→ Try it: Among the entries below, find every line that has "filter" and pull it out.

──────── Excerpted records

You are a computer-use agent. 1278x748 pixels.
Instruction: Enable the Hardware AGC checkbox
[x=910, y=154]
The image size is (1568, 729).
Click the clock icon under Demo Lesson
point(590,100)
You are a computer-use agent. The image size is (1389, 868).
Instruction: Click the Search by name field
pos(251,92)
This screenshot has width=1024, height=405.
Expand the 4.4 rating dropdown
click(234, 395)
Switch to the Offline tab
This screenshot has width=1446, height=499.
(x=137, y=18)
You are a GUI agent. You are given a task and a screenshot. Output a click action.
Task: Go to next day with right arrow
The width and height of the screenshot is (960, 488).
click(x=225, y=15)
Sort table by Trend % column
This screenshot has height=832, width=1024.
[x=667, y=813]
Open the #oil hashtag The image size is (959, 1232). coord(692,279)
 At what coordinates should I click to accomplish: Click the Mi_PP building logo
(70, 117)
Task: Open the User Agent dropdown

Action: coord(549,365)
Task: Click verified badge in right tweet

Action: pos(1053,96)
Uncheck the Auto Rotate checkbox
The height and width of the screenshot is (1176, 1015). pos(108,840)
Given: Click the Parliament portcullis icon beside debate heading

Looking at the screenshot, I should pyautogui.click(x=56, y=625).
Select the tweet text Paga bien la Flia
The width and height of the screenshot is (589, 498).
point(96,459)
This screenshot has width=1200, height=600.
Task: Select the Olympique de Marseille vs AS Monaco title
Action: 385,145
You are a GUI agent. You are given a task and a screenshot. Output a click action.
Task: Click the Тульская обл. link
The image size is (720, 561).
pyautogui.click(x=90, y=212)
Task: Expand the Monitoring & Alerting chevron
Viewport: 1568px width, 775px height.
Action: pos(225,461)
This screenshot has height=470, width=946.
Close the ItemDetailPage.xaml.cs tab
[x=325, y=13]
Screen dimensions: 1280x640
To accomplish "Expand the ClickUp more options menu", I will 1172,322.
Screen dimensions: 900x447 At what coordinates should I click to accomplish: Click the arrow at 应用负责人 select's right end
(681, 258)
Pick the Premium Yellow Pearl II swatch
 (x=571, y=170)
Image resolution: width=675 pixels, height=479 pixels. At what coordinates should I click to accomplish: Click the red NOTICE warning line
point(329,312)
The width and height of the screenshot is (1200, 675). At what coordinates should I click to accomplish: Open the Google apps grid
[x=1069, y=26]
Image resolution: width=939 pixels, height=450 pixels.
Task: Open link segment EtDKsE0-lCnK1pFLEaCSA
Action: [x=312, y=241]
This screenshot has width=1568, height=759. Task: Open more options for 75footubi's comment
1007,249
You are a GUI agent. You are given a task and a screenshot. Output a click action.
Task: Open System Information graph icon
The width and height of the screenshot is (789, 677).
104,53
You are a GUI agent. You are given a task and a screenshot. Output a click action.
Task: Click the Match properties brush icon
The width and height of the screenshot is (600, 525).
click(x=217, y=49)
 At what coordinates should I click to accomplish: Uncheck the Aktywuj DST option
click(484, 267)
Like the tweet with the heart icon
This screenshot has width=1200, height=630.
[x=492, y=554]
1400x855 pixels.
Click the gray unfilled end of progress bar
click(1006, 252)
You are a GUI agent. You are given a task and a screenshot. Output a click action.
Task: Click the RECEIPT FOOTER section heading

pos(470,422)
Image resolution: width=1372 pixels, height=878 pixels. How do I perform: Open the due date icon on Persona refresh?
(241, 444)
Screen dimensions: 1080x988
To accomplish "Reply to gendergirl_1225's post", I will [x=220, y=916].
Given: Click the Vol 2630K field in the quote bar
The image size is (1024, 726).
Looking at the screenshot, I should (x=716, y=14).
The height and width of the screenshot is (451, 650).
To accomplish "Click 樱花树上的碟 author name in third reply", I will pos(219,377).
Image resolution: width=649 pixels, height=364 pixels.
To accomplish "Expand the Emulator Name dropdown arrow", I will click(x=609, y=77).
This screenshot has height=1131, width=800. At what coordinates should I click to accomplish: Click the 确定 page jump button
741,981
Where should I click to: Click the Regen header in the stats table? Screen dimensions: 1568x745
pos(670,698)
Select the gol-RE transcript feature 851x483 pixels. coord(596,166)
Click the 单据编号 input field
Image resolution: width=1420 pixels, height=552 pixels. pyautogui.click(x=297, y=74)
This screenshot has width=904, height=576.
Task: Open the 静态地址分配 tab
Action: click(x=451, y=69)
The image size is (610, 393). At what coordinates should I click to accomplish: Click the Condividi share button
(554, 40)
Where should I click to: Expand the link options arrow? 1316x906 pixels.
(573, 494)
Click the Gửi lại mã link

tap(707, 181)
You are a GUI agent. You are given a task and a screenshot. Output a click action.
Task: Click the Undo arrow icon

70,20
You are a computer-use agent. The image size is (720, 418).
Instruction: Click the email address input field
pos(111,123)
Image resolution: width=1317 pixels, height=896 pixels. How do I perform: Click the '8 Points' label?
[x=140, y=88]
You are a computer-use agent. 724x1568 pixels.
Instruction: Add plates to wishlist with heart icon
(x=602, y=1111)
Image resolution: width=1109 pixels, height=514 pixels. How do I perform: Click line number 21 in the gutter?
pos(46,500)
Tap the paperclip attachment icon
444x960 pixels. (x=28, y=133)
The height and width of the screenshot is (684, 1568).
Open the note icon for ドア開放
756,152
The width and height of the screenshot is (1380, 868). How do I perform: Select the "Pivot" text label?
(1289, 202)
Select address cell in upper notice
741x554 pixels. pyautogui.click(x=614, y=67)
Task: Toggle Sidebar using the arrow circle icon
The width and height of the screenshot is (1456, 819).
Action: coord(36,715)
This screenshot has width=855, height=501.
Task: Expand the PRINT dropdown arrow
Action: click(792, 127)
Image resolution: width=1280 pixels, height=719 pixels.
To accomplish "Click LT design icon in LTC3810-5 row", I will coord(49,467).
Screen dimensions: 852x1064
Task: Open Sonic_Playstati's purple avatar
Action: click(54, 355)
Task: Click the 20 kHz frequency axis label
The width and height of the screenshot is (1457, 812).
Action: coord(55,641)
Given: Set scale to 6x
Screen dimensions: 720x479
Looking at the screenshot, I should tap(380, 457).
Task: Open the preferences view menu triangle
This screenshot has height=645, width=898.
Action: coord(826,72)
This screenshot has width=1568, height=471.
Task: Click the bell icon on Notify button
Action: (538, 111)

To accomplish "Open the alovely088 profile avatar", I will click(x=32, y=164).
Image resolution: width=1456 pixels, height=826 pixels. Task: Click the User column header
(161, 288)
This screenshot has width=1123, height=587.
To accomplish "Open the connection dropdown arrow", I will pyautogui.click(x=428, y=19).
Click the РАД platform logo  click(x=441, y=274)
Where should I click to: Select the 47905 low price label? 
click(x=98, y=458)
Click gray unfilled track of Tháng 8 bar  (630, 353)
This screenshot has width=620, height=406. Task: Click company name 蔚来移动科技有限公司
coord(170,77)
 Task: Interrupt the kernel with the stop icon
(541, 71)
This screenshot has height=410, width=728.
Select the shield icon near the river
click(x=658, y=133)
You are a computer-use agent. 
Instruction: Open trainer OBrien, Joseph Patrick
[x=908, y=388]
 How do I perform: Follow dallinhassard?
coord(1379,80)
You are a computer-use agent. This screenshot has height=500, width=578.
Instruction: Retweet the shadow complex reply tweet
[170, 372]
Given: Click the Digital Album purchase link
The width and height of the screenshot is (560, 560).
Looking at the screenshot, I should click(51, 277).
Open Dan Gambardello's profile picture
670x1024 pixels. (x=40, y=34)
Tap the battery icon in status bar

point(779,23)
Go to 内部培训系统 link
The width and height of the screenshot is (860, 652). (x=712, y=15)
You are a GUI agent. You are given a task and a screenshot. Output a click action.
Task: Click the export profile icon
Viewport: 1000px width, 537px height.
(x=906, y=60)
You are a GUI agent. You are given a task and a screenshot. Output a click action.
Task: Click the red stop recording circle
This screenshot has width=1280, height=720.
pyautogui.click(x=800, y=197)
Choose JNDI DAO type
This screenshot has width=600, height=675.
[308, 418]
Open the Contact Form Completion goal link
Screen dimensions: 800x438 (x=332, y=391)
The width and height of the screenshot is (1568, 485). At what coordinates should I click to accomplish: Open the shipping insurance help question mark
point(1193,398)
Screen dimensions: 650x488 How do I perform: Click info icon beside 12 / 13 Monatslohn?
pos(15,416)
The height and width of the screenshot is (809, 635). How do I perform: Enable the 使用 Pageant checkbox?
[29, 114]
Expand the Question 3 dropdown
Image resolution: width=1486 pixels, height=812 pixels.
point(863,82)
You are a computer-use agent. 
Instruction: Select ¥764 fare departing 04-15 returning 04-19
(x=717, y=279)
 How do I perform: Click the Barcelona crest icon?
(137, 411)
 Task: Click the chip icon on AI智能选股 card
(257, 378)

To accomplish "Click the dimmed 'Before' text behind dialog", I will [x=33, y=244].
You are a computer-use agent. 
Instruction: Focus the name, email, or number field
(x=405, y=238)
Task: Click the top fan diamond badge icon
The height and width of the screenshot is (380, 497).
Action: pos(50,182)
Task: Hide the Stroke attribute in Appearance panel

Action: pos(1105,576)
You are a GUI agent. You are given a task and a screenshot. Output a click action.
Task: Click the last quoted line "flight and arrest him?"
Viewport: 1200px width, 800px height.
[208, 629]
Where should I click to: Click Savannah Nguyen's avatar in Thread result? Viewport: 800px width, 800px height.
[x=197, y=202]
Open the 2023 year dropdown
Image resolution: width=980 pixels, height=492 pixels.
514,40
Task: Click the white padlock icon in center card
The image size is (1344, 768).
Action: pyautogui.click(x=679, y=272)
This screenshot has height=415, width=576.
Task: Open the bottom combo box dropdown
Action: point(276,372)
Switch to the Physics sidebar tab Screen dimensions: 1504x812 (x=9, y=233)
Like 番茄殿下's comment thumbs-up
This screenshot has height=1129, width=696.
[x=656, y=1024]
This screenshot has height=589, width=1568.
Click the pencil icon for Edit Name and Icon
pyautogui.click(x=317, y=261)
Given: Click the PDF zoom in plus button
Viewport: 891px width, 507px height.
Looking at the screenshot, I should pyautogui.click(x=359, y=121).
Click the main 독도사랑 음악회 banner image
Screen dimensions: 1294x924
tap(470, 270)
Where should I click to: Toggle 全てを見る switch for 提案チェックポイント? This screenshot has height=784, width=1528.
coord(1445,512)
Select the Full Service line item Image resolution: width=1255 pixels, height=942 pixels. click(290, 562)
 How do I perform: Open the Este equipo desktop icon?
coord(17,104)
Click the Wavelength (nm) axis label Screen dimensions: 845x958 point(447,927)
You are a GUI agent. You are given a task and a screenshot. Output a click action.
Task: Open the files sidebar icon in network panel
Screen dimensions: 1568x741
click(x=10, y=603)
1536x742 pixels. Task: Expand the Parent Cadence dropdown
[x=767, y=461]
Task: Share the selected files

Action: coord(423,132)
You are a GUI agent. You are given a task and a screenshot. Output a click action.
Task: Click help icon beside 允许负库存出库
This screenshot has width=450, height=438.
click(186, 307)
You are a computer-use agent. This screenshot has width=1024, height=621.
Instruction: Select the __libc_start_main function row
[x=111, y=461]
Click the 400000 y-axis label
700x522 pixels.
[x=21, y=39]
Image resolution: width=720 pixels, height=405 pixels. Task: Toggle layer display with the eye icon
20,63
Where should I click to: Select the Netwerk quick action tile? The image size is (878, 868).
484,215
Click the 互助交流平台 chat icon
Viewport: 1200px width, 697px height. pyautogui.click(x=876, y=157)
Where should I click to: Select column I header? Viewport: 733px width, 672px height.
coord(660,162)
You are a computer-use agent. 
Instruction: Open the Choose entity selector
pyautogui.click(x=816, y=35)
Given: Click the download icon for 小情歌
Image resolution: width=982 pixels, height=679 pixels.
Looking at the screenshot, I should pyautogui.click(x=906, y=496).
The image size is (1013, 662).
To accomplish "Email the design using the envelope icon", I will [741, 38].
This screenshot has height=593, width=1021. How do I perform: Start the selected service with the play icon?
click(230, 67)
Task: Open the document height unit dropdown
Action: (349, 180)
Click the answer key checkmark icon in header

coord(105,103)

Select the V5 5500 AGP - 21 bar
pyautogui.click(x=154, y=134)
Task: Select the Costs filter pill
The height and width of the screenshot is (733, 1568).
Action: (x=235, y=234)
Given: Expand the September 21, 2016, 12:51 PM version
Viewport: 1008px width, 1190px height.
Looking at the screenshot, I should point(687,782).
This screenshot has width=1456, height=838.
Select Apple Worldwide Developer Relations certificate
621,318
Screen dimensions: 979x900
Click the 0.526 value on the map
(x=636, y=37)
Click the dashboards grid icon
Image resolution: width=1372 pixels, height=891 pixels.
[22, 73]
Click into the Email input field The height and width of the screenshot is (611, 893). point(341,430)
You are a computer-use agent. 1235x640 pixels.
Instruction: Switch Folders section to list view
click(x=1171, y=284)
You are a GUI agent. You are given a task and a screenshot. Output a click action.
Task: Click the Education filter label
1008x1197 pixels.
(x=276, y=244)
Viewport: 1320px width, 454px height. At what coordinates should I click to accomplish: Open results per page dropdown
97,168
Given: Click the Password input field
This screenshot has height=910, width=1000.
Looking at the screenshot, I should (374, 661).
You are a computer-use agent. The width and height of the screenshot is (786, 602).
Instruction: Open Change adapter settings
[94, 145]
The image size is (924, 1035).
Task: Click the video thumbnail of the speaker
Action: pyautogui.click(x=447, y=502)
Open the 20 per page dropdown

────────────────

→ Result below:
Task: Select the Costs filter pill
Task: Click the Education filter label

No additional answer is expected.